> [EXERCISE DESCRIPTION]:
Starting at the line holding "Task: Switch to the Coupons tab" and continuing through the end of the rows, inclusive, copy every line again, requests included, and shift each coordinate in the answers by adding 94 to it. Leave the pictures out.

> [SUPPLIED RECORDS]:
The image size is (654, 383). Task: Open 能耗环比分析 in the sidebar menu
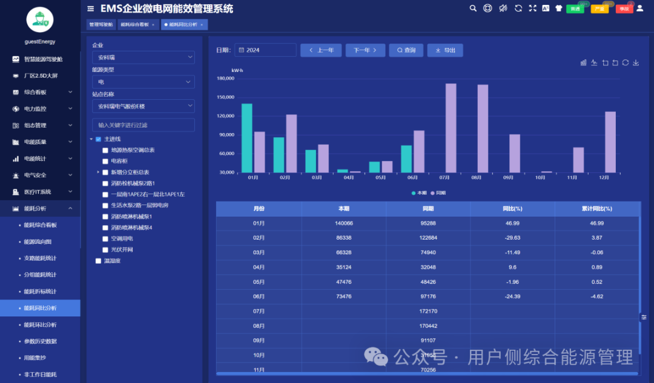(x=40, y=325)
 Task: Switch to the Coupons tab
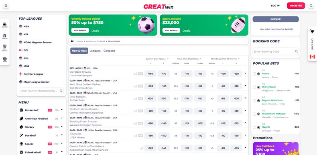point(110,51)
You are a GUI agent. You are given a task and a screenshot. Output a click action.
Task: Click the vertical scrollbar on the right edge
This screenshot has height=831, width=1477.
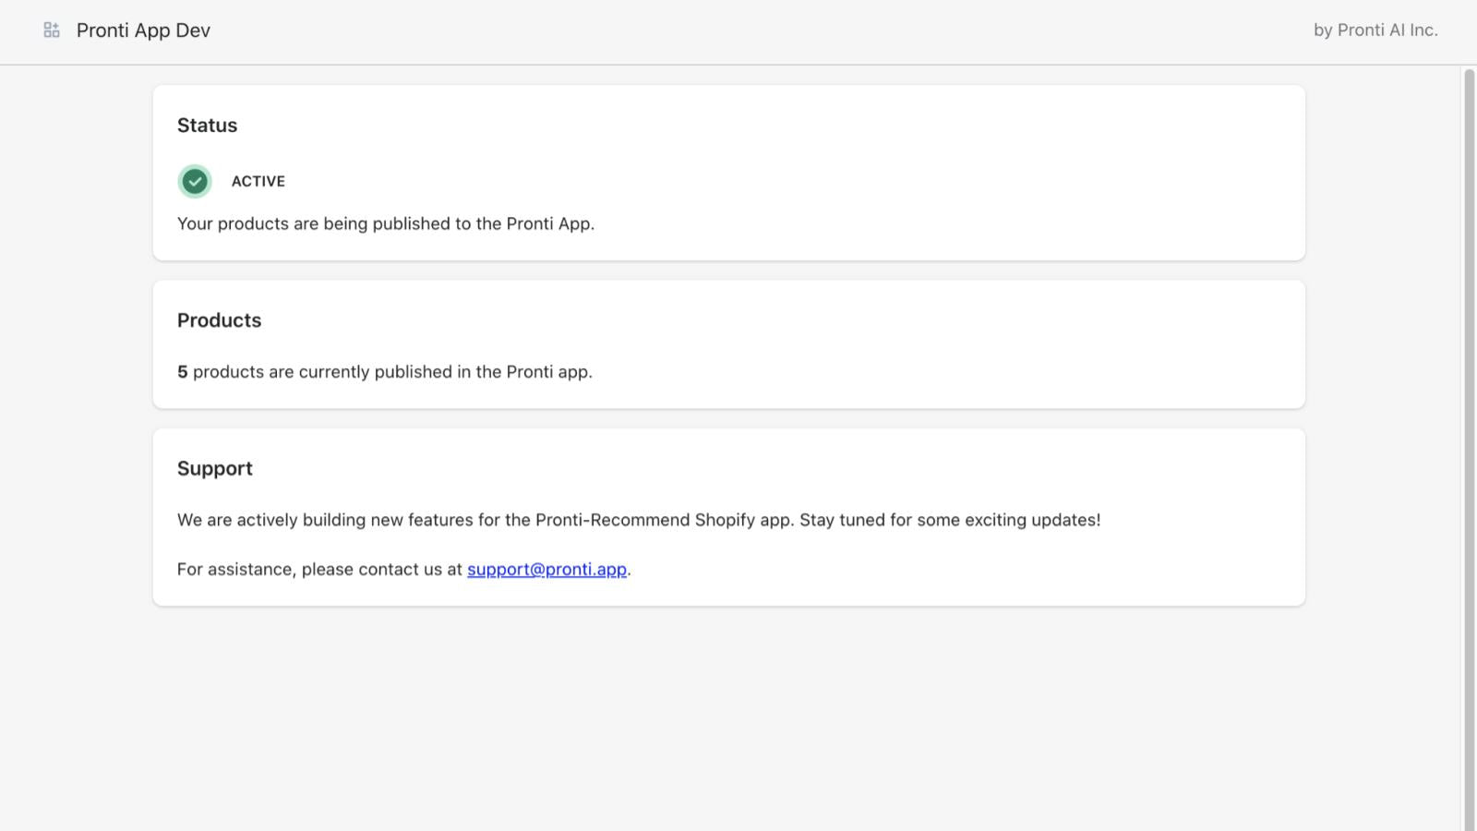(x=1469, y=443)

> [COMPLETE RESPONSE]:
 Task: Switch to the Coupons tab
point(204,145)
You are a GUI agent. You are given a task and a screenshot. Output a click action.
Task: Click the vertical scrollbar on the right edge
This screenshot has height=831, width=1477.
(x=1563, y=537)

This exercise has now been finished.